We got to the beach condo, unloaded all of our stuff, and headed out for a walk on the beach. I am fortunate that I go to the beach about four or five times a year. KC has not gone to the beach since she moved to Colorado seven years ago. She was as happy as a little girl to be romping on the beach. Lucky for us, it was low tide, the best time to look for all the critters and shells. KC carried a bucket with her to hold whatever treasures she might find. 

She started by collecting the most ordinary shells you’ve ever seen. You know the ones I mean, the orange and cream colored bivalves, some average clam shell, too boring to even have a name. She found beauty in them all, and kept stopping to pick up shells that had been passed over by most beach goers. Then we happened upon a large olive shell, half buried in the sand.
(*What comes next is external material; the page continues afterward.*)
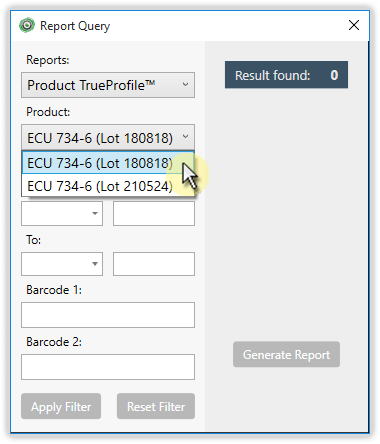Focus the Barcode 2 text field
The width and height of the screenshot is (380, 444).
pyautogui.click(x=108, y=367)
KC picked it up, and glory be, the snail was still alive in it! Have you ever seen an olive snail? It’s a freaky little animal. It has a slimy mantle that sort of separates and covers the outside of the shell opening. Let’s not beat around the bush; it looks like fairly pronounced labia. 

KC: I have to take this shell home to my son!
Me: It’s going to stink. More than it already does. You can't put that in your suitcase.
KC: Are you sure? It's beautiful.
Me: I don’t want to look at that anymore.
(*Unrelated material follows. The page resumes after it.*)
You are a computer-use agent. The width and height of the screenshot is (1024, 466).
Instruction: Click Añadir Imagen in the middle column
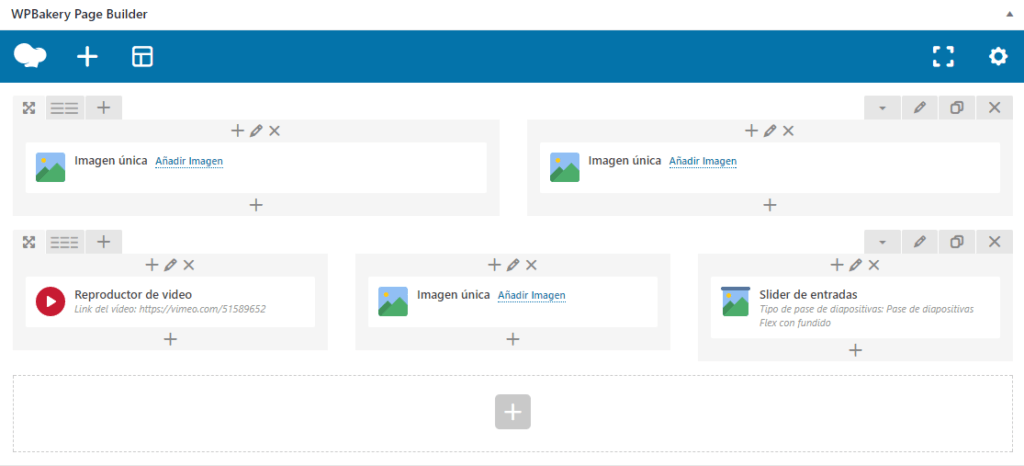click(531, 295)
She added it to her bucket. While we walked along, she found many other rocks and shells with pretty colors and markings, until we stumbled across a living whelk. I don’t mind whelks as much. They don’t look like vaginas. She dropped it in her bucket.

As we walked along, KC was disturbed by the number of jellyfish that washed up on shore. I commented to her that all the overfishing has led to real problems with the ecosystem balance, leading to an overabundance of jellyfish. Jellyfish used to have a season, but now, no matter what time of year you go to the beach, the shoreline is littered with their dead bodies. The idea of jellyfish beaching themselves and dying out of water distressed KC to such a degree that she began tossing them back out to sea if they still showed any signs of life, which we referred to as “blooping.” “Blooping” is that thing when the jellyfish still moves a little even when a wave doesn’t initiate the movement. If we saw one that still looked round and firm and shiny and full of life, such as it is, KC would stop and bend over and chuck it back into the water.
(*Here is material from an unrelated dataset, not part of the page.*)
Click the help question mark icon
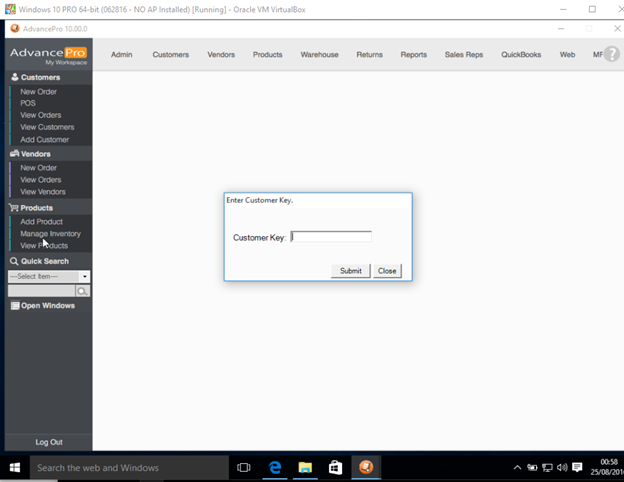 pos(611,54)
KC: I am the jellyfish whisperer.
Me: They don’t even have a brain. It’s just a brainless ball of snot. And I am pretty sure they are going to wash back up on the beach when you walk away, just to spite you.
KC: I'm saving their lives. I can't just let them die.
Me: Sure, you can. Watch me walk away.

When we returned to the condo, KC still had her living creatures in her bucket. We Googled the best way to get them out of their shells. It turns out that experienced shell collectors recommend boiling.  KC got out the Caphalon pot and filled it with water, then put her still living shell dwellers in the pot over high heat, with the lid on, because guess what stinks really bad if you cook it? 

Me: Don’t you find it ironic that you are killing those beautiful shell makers yet saved the worthless life of every still twitching jellyfish you saw?
KC: But these shells are for my son! He is so jealous he isn’t here with me.
Me: Snail killer.

After hard boiling the snails and whelks, we let the pot cool on the stove and went out for dinner. When we came back, the condo smelled like we had been cooking fishy road kill. We took the pot, its contents, and a grocery sack out to the parking lot, where KC coaxed the cooked crustaceans out of their homes with a fork. The smell was ungodly, but the shells were perfection.

Before our weekend was over, KC managed to single handedly save the lives of at least twenty jellyfish. She also managed to slaughter another whelk and some hermit crabs, which for the record do not slide easily out of the homes. It was a real circle of life kind of moment. I concentrated my efforts on looking for shark’s teeth when we walked and trying not to complain about the smell when we relaxed in the condo. 

I hope her collection survived the baggage claim at the Denver airport. It would be a shame if all those critters died in vain.